As you know from my last blog post, there is no baby on the way. In fact, the prognosis is worse than anticipated. Unfortunately, I lost so much blood during surgery that they stopped the surgery before finishing. They were hoping they had done enough to end the molar pregnancy. But, the ultrasound on Monday would prove differently. There are still some remnants of the pregnancy left, which means I'm still pregnant with no baby. They are hoping the rest will pass on its own, so I won't have to go into surgery again. Even if surgery is on the horizon, they will want to wait for my body to recuperate fully.
That being said, I want to point out the positives in the situation. It has been very rough, but somehow, because it is the season of Thanksgiving, I am constantly reminded how much I have to be thankful for. I have two sweet children who are the light of my life. I have a wonderful husband who honors his priesthood and provides for our family and takes care of us.

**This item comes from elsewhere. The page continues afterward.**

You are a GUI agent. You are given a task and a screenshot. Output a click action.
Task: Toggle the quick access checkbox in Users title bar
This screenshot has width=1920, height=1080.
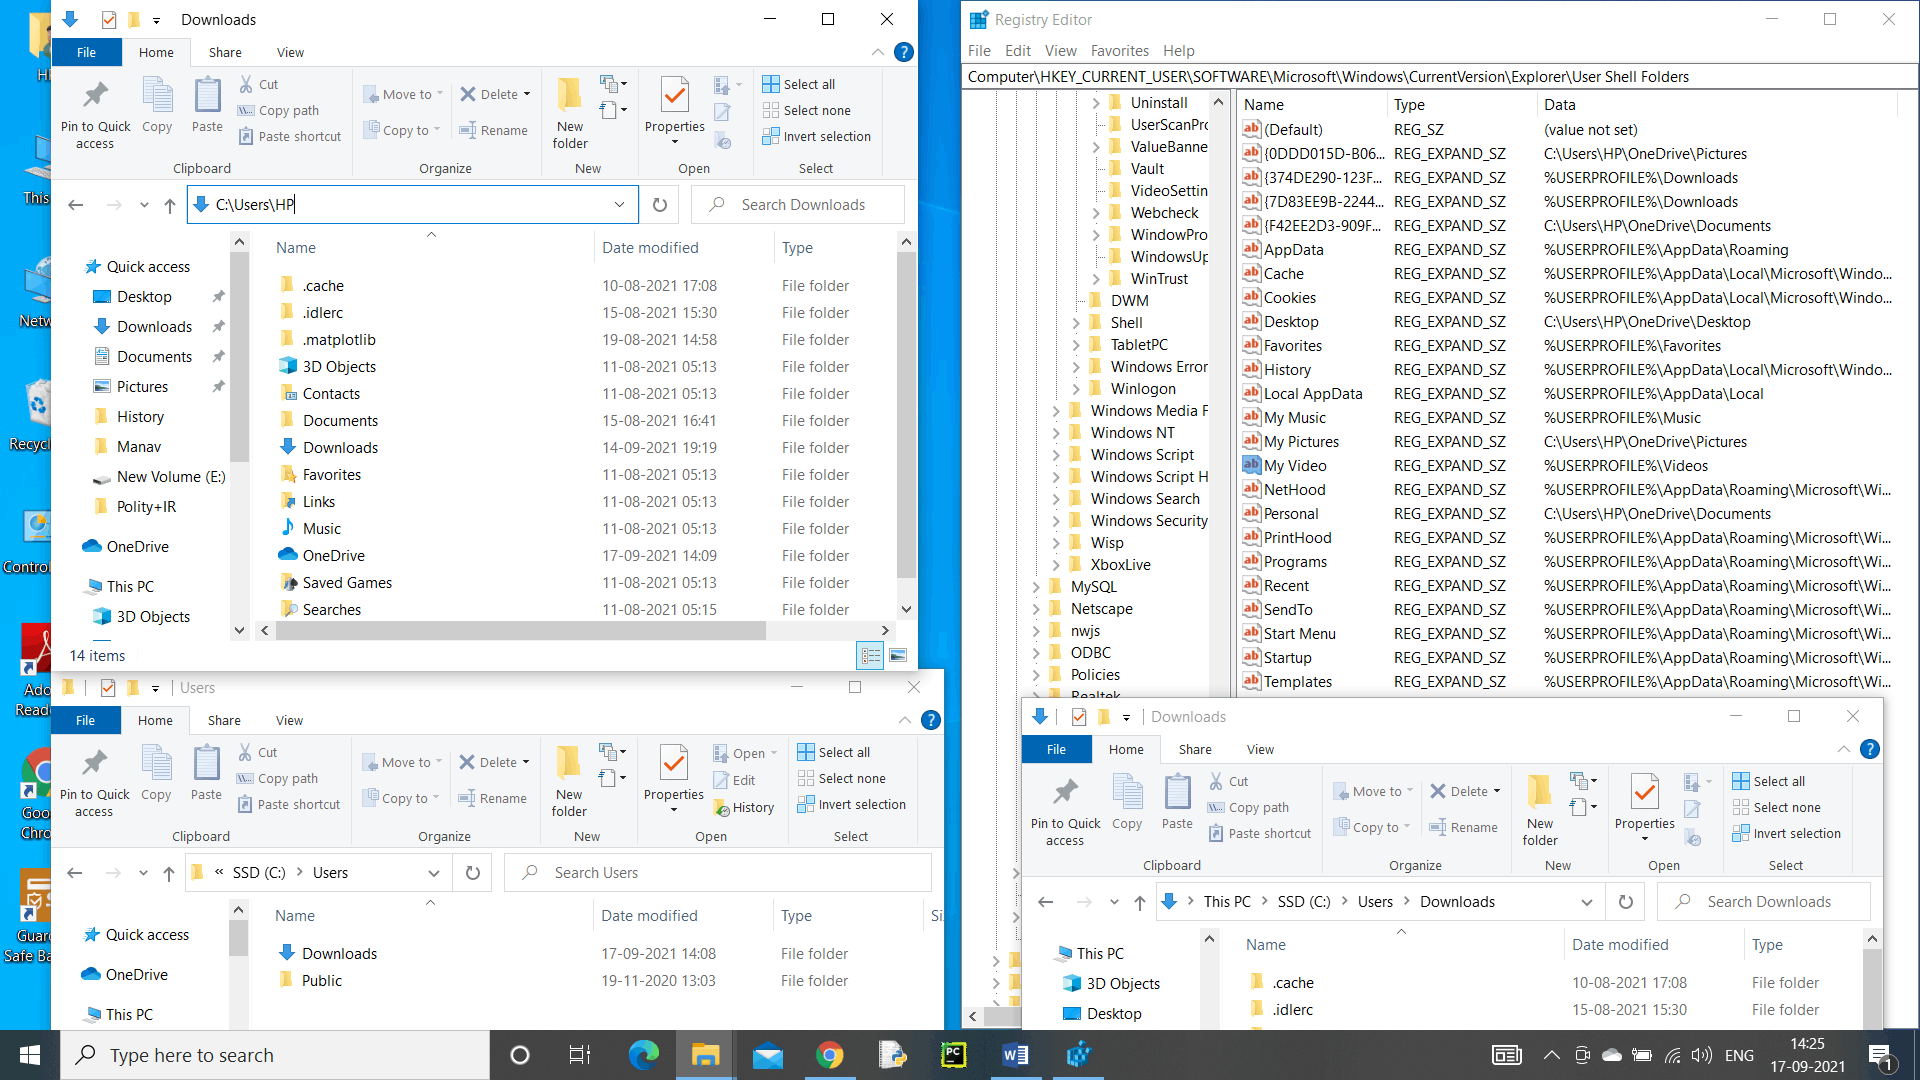tap(108, 688)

I have wonderful family and friends who have done so much for us recently by babysitting, bringing in meals, or just cheering me up by coming to visit.
And I have the knowledge that my Savior has felt my pain. He has born my griefs and knows what I am going through. It is in Him that I find comfort. We all go through trials, and and all for a reason. We may not understand them now, but I know that we will come through stronger if we simply put our faith in the Savior.
Thank you again, for your prayers and support. This too, shall be but a small moment.